Manoj Thakur Head - Mechanical, Penta India Cement and Minerals.
We at Penta would like to participate in the growth of our clients in cement plants by picking the right and most effective solutions for them, assures Manoj Thakur, Head - Mechanical, Penta India Cement and Minerals. Excerpts from the interview...
How important is predictive maintenance?
In the past few years, capacity utilisation of cement plants have been low in the range of 60-70 per cent. As a result, the machinery was not stressed to its maximum potential and plants also got more time to take care of breakdowns. It is expected that with the Government of India providing enough scope in infrastructure development, there will be a rise in demand. Once cement plants are pushed to achieve 90-100 per cent of their design capacities, there will be no more cushion available for unexpected breakdowns or shutdowns. This is when predictive maintenance will start playing an important role.

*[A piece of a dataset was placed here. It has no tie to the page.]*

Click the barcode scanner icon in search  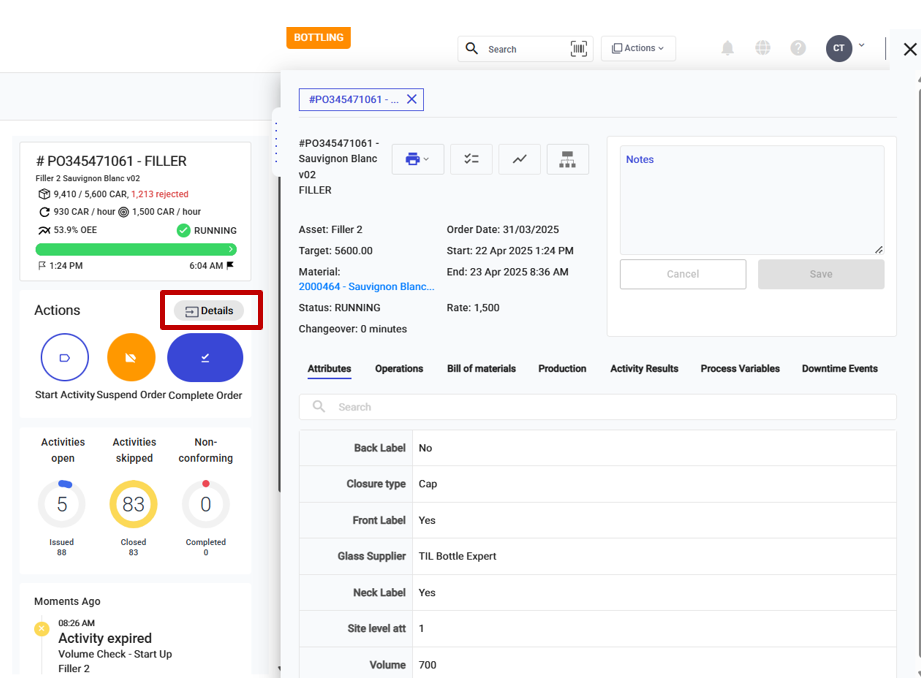pyautogui.click(x=578, y=49)
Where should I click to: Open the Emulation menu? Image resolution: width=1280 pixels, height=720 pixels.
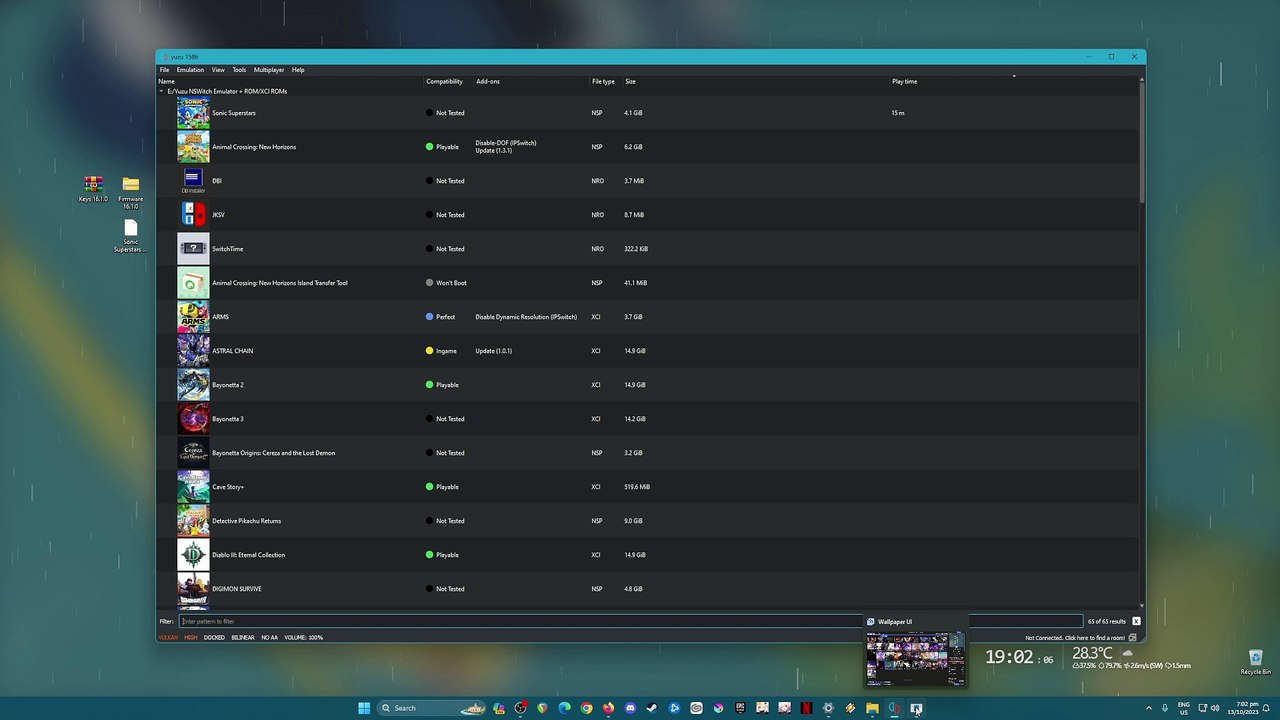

Indian cement industry has realised that implementing the predictive maintenance leads to a substantial increase in productivity. Concept of online monitoring is well understood and accepted by cement manufacturers wherein the state of health of a machine is known before taking it for the maintenance. In recent years, many examples of predictive maintenance have been seen, for example, many existing storage silos and structures have been taken for additional strengthening based on the results from non-destructive tests, process fans have been taken for balancing on the results from vibration monitoring tests etc. Not only major players but even medium players use regular services of consultants for carrying out predictive maintenance.
What are the challenges in retrofitting a cement plant?
The most critical challenge is that cement plant retrofits are expected to be carried out without affecting the production. In consequence, the cement players prefer technologies that require the least downtime. However, there are very few contracting agencies to take up such challenges. Another challenge is the plant layout. Many old plants were designed with no provision for the future expansion and thus retrofit projects could not be carried out. At some plants, projects were executed at huge costs for layout reasons. Though Indian cement industry is very traditional, EPC concept could be the future of it when comes to retrofit projects, keeping the existing plant in operation or with very minimum time required for the interface. Keeping pace with newer and compact technologies is essential to accommodate retrofit projects in poor layouts. This is where smart engineering comes to play.
Consulting firms like Penta excel in these niche areas and have the expertise to work out customised solutions for cement plants.
How does one decide between retrofitting and switching completely to a new system?
Penta usually assesses the potential of an existing old plant for the possibility of capacity increase before suggesting retrofit solutions. For capacity increases on a larger scale, letGÇÖs say doubling the plan capacity, switching to a complete new system becomes necessary. However, execution of a new cement plant has a long gestation period right from the day of conception.
There are various reasons in India taking too much time for pre-project activities including approval and procurement of land, acquisition of mines, access to coal reserves, environmental clearances, etc. Once these pre-project requirements have been met, project-related activities take their routine pace to accomplish the job. Retrofit solutions are sometimes seen as the compromise in these difficult situations.
Which type of retrofit can have greater impact on production efficiency?
Each type of retrofit, whether enhancing production efficiency, electrical, mechanical or monitoring and automation, has its respective justifications and goals. It would be unfair to compare them as they are apples and oranges. Of course, it ultimately results in improving the plant availability. Moreover, upgradation in the mechanical domain may have to combine with a retrofit in electrical and automation domain. To choose, it greatly depends on the condition and requirement of different areas i.e., mechanical, electrical and control and automation.
To achieve the benefit of a retrofit in totality, it needs to be the combination of all. A mechanical retrofit alone cannot enhance the production efficiency if existing motor control bucket, panel board or switchgear are of older designs. Likewise, retrofit for monitoring and automation are inadequate if existing machinery/equipment do not keep margin for the increased outputs. Hence, it could be advisable not to implement short-term solutions in one domain without exploring the implications in another.
How does one keep pace with the advancements in sub-systems like automation?
Cement manufacturers need to assess the need of such upgrades with a close look at their current plant availability. A balance can be achieved with regular maintenance schedules for existing equipment and opting for necessary automation upgrades. World-class suppliers develop and come up with newer technologies in automation year after year. Automation upgrades certainly help in improving the plant efficiency by various automated solutions. However, the selection of upgrades should be need based and in keeping with the capabilities of the hardware as well as the skill level of the plant personnel.